With diabetes, chronic kidney disease is now one of the most prevalent chronic conditions in our country. It represents an enormous health, social and financial burden for individuals living with the disease and for their families, friends and workmates, and for their communities. While dialysis is lifesaving and, of course, welcome for that reason, travelling to dialysis centres up to three times a week, spending several hours undergoing the dialysis process and then travelling home again is onerous for patients and their carers. It is onerous for children and young adults, for those in middle years and for older patients. Its adverse impact on quality of life cannot be avoided or denied. That same impact is true for self-dialysis, which, however, offers greater flexibility and independence and presents better survival rates. And then, of course, there is the kidney transplant. It is those who have had to confront this, together with their families, who know the combination of fear and hope that accompany the wait for a kidney donor, especially as the disease reaches its end stage.
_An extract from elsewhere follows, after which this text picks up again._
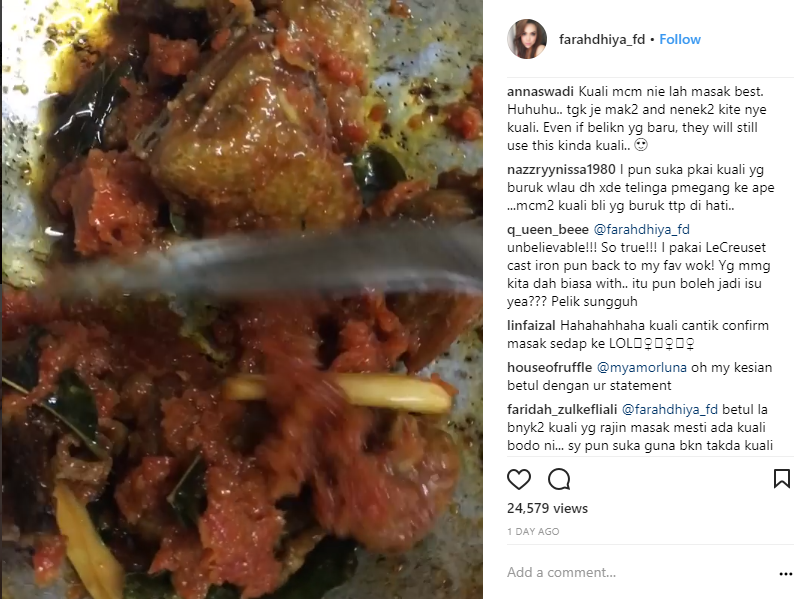
Task: Open farahdhiya_fd profile picture avatar
Action: (527, 39)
It is a fact that chronic kidney disease also represents a significant cost to the community as a whole both presently and into the future. I remind senators of the increasing prevalence of the condition in our country. Kidney Health Australia has commissioned two reports into the economic ramifications of chronic kidney disease. The research was carried out in conjunction with Sydney University, the Royal Prince Alfred Hospital, the Queen Elizabeth Hospital in South Australia and the Australian and New Zealand Dialysis and Transplantation Registry. In summary, the reports show that the estimated cost to the health sector for providing renal replacement services in the period 2004-10 will be between $4.26 billion and $5.52 billion. Increasing the rate of home dialysis would produce a saving of $88.2 million and increasing the rate of transplantation produces the greatest health benefits for the least expenditure. General practice screening of 55- to 69-year-olds plus intensive management of risk factors such as diabetes and hypertension represent cost-effective strategies and are consistent with the government’s focus on the prevention and management of chronic disease.

Closer to home, though, there are simple ways in which we can all reduce our risk of chronic kidney disease. They are: losing excess weight, limiting alcohol intake according to current guidelines, taking regular exercise, reducing fat and salt intake and, of course, quitting smoking. We all know that these changes to our diet and lifestyle, as well as increased vigilance regarding our general health and regular screening checkups, offer benefits that go well beyond the avoidance of particular conditions such as chronic kidney disease or diabetes. They increase wellbeing, participation and productivity. They decrease the debilitating effects of chronic illness and the associated social and economic costs.

Making a noise about the silent killer is not just a slogan; it’s an important way in which we can recognise and deal more effectively with a condition that has an enormous impact on large numbers of Australians of all ages and of all walks of life. I hope those who are present, those who are listening and, indeed, all of those in our communities will take a moment to consider the important matter that I have spoken of this evening.